By Dennis W. Viau; modified from a recipe published in a restaurant trade journal.

Scallops are expensive (if you buy the good fresh ones), but they are delicious. The chorizo ragù is spicy and hot. The sauce is so delicious I can envision it being used in many dishes. I made an herb polenta for this dish, from the same magazine.

Ingredients:

For the Ragu:
6 ounces (170g) chorizo, either beef or pork
½ large yellow or red onion; diced
1 stalk celery; diced
¼ cup (60ml) bourbon
¼ cup (60ml) dry sherry
1 garlic clove; minced
1 cup (240ml) chicken stock
¼ cup (60ml) marinara tomato sauce
For the Polenta:
2 cups (475ml) chicken stock
½ teaspoon mixed herbs such as Herbs de Provence
½ cup (75g) corn meal, either yellow or white
Salt and pepper to taste
For the Scallops:
1 pound (454g) fresh sea scallops, dry packed (see below)
Salt and pepper to season
1 tablespoon oil (peanut oil, corn oil, or safflower oil)
1 tablespoon clarified butter

Directions:

To make the ragu: Remove the chorizo from its plastic casing. Heat a medium saucepan over medium-high flame and sauté the chorizo 2 minutes. Add the diced onion, celery, garlic, and pepper. Cook about 3 minutes. Add bourbon and sherry. Reduce until most of the liquid has evaporated. Add the chicken stock and reduce to about 1/3 its volume. Add the marinara and cook about 3 minutes. Adjust for salt, cover, and set aside.

To make the polenta: Heat the stock in a large saucepan until boiling and then stir in the corn meal and the herbs. Reduce heat to medium-low and cook 10 to 15 minutes to desired consistency. Adjust for salt and pepper. Cover and set aside.

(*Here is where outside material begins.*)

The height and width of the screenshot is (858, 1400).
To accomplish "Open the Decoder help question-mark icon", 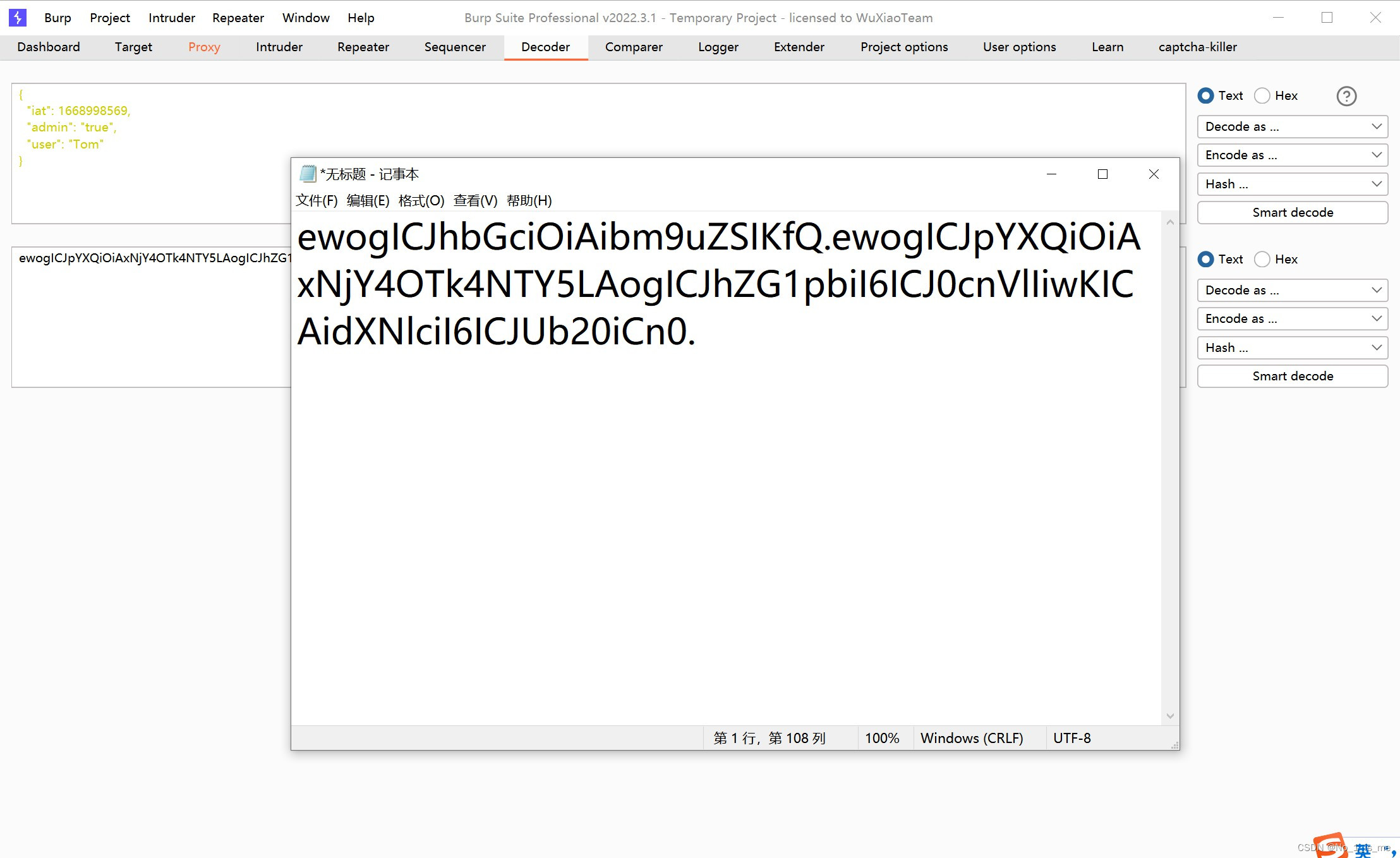I will 1346,96.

To sear scallops: Dry the scallops with paper towels and season lightly with salt and pepper. Heat a large and heavy skillet over high flame. Add the oil and butter and heat just until you see the oil begin to smoke. The oil should be very hot. Carefully place the scallops, flat sides down, in the oil and do not move for at least 2 minutes. Check for browning. They should lightly brown. Turn the scallops over and sear the other side. Then reduce the heat to medium-low and cook until barely cooked through. Do not overcook the scallops or they will become rubbery.

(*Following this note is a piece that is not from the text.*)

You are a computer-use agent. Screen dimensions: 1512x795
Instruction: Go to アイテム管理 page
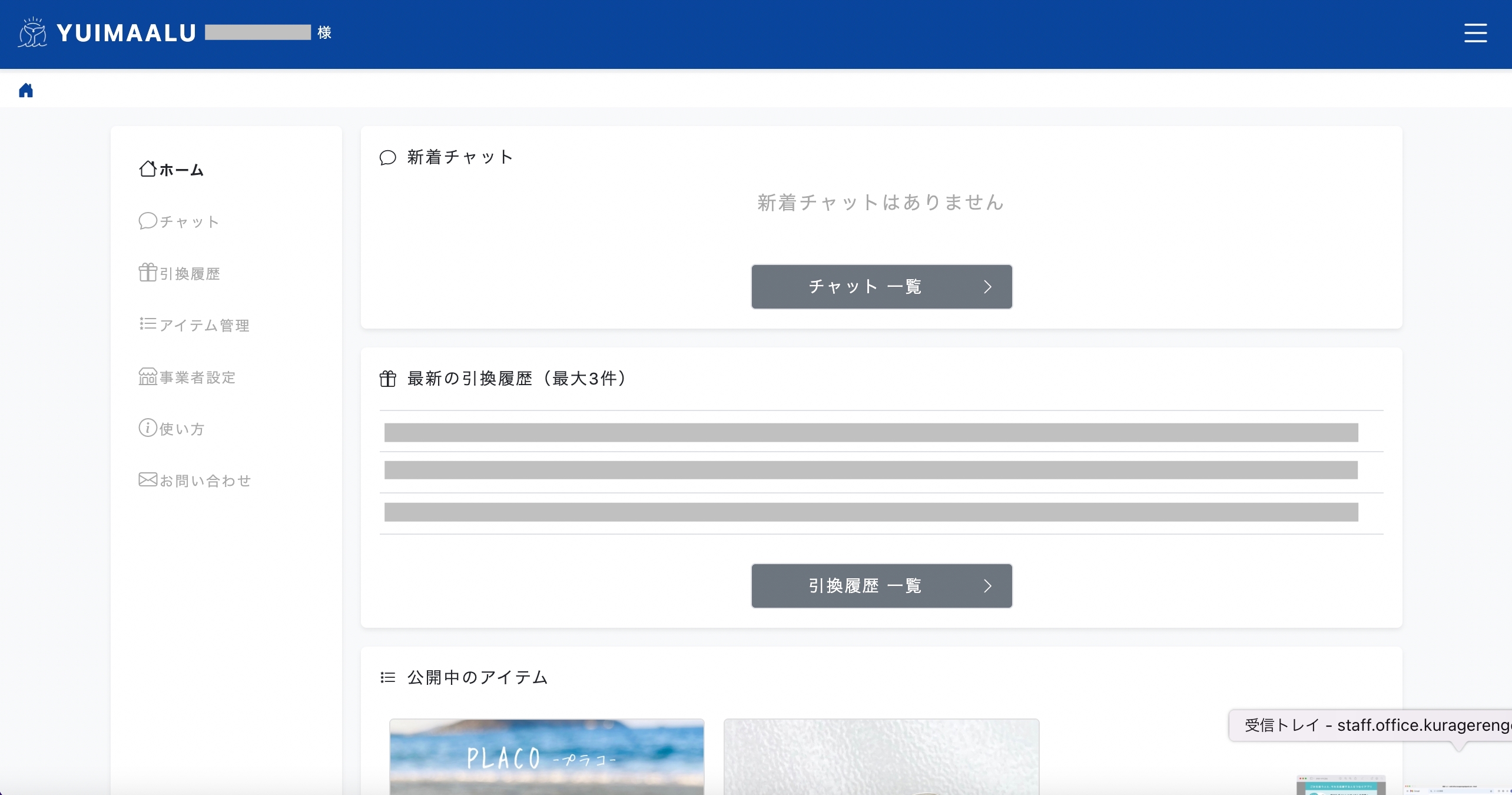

Spoon polenta onto plates. Add 2 or 3 scallops on top and then garnish with chorizo ragù. Serve hot.

Dry Packed Scallops:

The scallops you often see in the fish case at the grocery store are typically treated with a sodium tripolyphosphate solution that gives them a longer shelf life. The solution makes the scallops hold more liquid (which makes them weigh more so that they sell for more). These are usually called wet-pack scallops. When you try to sear them the liquid oozes out and, at best, you can only steam them. Dry-pack scallops are not treated. They sear more easily. Reliable fish stores usually sell fresh dry-pack scallops, but they are expensive.

Addendum:

I experimented with the"Kirkland Signature" frozen scallops sold at Costco. They were excellent. Quick-frozen at harvest, there is no need for a chemical treatment to help them stay fresh. The flavor was good. Costing less than half the price of the scallops sold at the seafood market, these Costco scallops are now my first choice (and the store is within walking distance — an added convenience).